# Scan Path Analysis pt3
#### @tutor: Ms SHARAFI Zohreh
#### @student: Mr SHAW Oscar

#### In this notebook, we will study scan-path through the ScanMatch Algorithm, the Needleman-Wunsch algorithm will be use to compare the similarity of two sequences of AOI. 
As in the previous studies, the first step will be the preprocessing of the data. We will then clean data from misformed string and None values in order to traduce entity sequences into letter sequences.
Moreover, in order to artificially take fixation duration into account, a letter will be duplicated in proportion to the duration of the fixation, according to a coefficient, being the average duration of a fixation, ie 20 to 30ms, say 25ms. (Rayner, 1978). Thus, if a fixation on AOI corresponding to the letter A last for 100ms, we will traduce this by "AAAA".
This done, we will thus be able to apply the algorithm of Needleman-Wunsch in order to calculate the score of similarity between the different code entities.
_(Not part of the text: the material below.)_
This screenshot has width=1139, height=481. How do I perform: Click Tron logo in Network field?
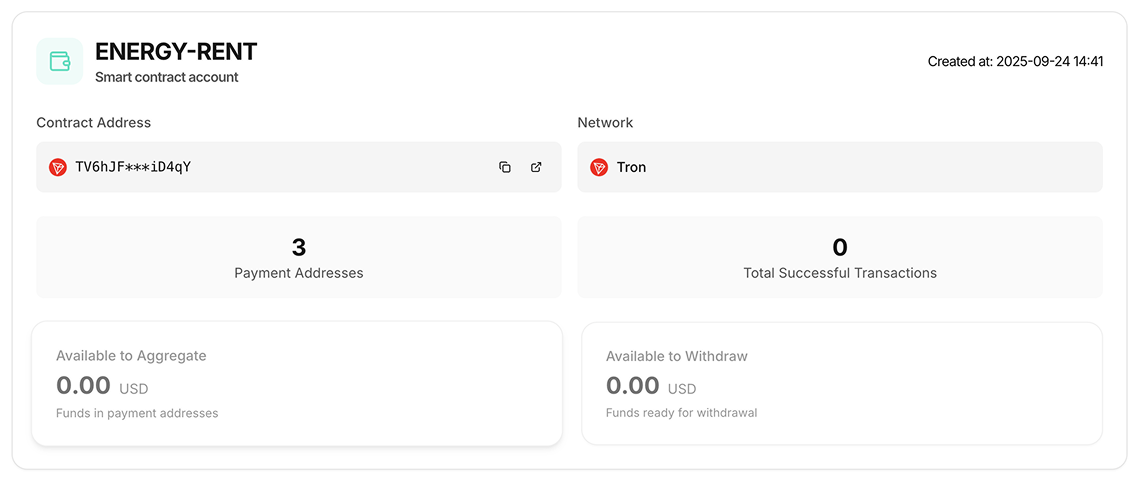pos(599,167)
Thus, failing to visualize whether the sequences are "geographically" similar, we can at least decide on the logic of the sequences.

One thing that can be interesting in this is to compare the sequences of the same task between the different participants. Indeed, if the comparison of the sequences of the different tasks for the same candidate could have been relevant in a previous study, when only the successions of entities were studied, it will not be reliable here because a task can be more difficult than another and this can impact the duration of fixation and therefore the relevance of the study.

In [1]:
# import libraries
# !pip install pandas

import os
import pandas as pd
import numpy as np

## 1- Data Import

In [2]:
# Path of the folder which contains the files
FOLDER_PATH = "C:\\Users...."
DATA_FOLDER = os.path.join(FOLDER_PATH, 'data_files')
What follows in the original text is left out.